The Manor of Rensselaerswyck, Manor Rensselaerswyck, Van Rensselaer Manor, or just simply Rensselaerswyck (Dutch: [Rensselaerswijck] Error: {{Lang}}: text has italic markup (help)), was the name of a colonial estate—specifically, a Dutch patroonship and later an English manor—owned by the van Rensselaer family that was located in the area that would later become the Capital District of New York in the United States.

The estate was originally deeded by the Dutch West India Company in 1630 to Kiliaen van Rensselaer, a Dutch merchant and one of the company's original directors. Rensselaerswyck extended for miles on each side of the Hudson River. It included most of the land that would later become New York counties of Albany and Rensselaer, as well as parts of Columbia and Greene counties.

Under the terms of the patroonship, the patroon had nearly total jurisdictional authority, establishing civil and criminal law, villages, and a church (in part to record vital records, which were not kept by the state until the late 19th century). Tenant farmers were allowed to work on the land, but had to pay rent to the owners and had no property rights. In addition, the van Rensselaers harvested timber from the property.

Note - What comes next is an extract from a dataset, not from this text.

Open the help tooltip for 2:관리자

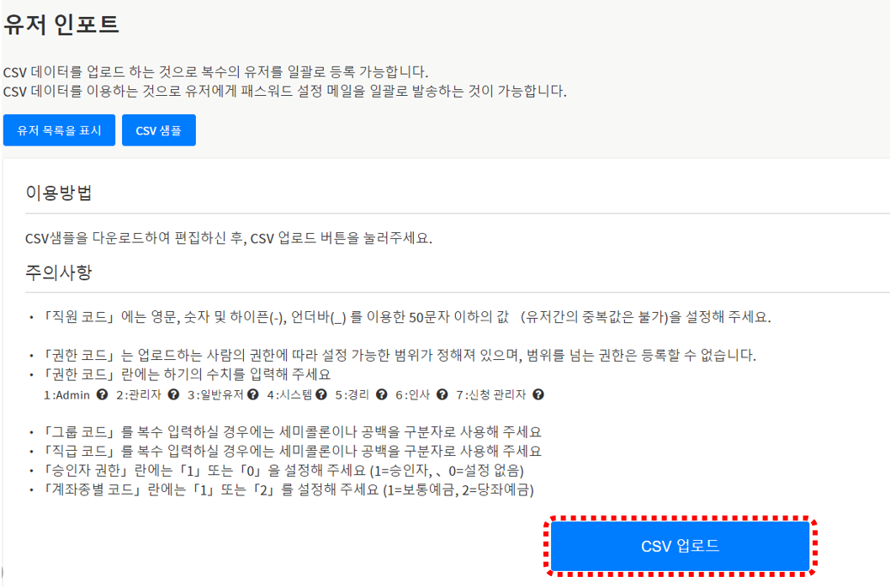pos(173,394)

The patroonship was maintained intact by van Rensselaer descendants for more than two centuries. At the time of his death in 1839, Steven van Rensselaer III's land holdings made him the tenth-richest American in history. His son Stephen Van Rensselaer IV, the 10th and last patroon, received the bulk of his holdings; son William received some lands east of the Hudson. Following the death of Steven van Rensselaer III, tenant farmers began protesting the manor system. Under financial, judicial, and political pressure from this anti-rent movement, Stephen IV and William van Rensselaer sold off most of their land, ending the patroonship in the 1840s. For length of operations, the van Rensselaer patroonship was the most successful patroonship established under the West India Company system.


Establishing patroonships

Upon discovery of the Albany area by Henry Hudson in 1609, the Dutch claimed the area and set up two forts to anchor it: Fort Nassau in 1614 and Fort Orange in 1624, both named for the Dutch noble House of Orange-Nassau. This established a Dutch presence in the area, formally called New Netherland. In June 1620, the Dutch West India Company was established by the States-General and given enormous powers in the New World. In the name of the States-General, it had the authority to make contracts and alliances with princes and natives, build forts, administer justice, appoint and discharge governors, soldiers, and public officers, and promote trade in New Netherland.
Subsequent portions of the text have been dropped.